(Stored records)
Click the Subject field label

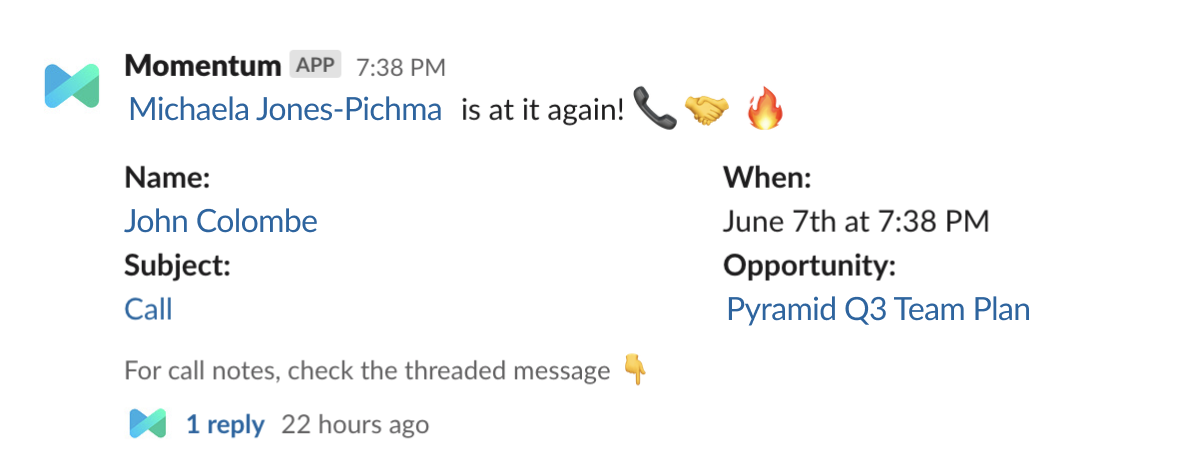pos(177,266)
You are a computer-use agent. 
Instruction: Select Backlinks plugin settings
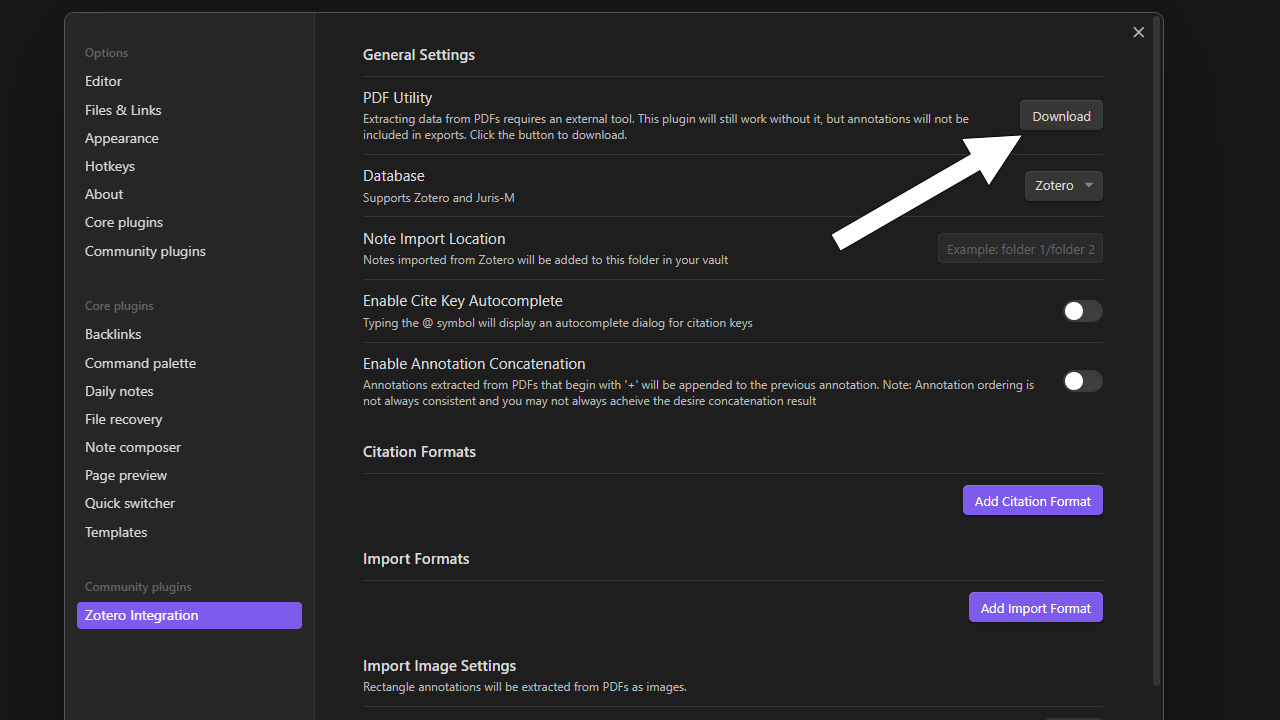click(113, 334)
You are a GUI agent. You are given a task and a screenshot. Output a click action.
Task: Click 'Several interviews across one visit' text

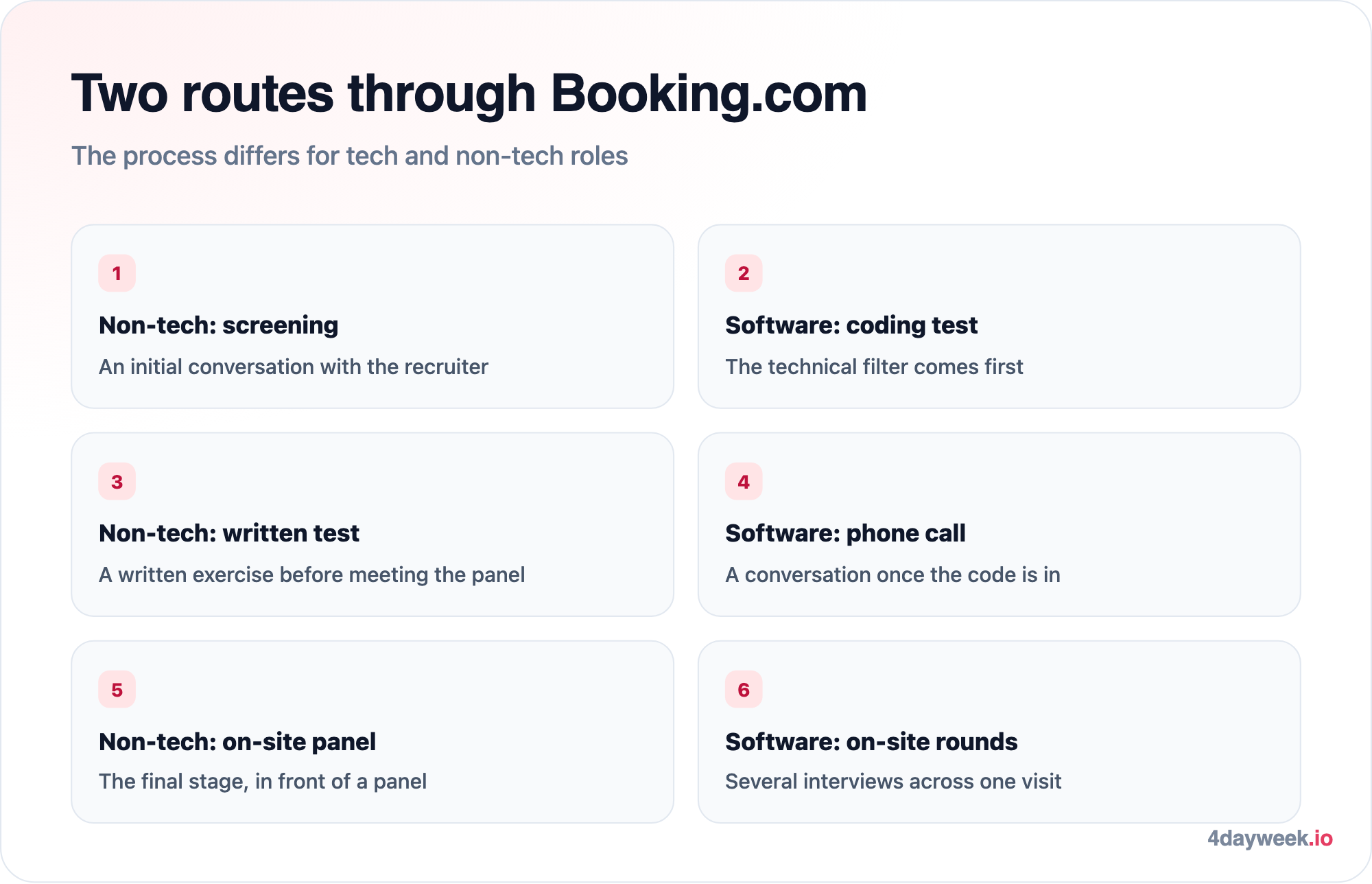point(893,781)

• Instructions for the task: The exact lines from the beginning of the data through the one that contains "You are a GUI" must be given again, both ends included, and pictures must be left out.

• Output:
Click the Subject field label

pos(177,266)
You are a computer-use agent. 
Instruction: Select Backlinks plugin settings
click(113, 334)
You are a GUI agent. You are given a task and a screenshot. Output a click action.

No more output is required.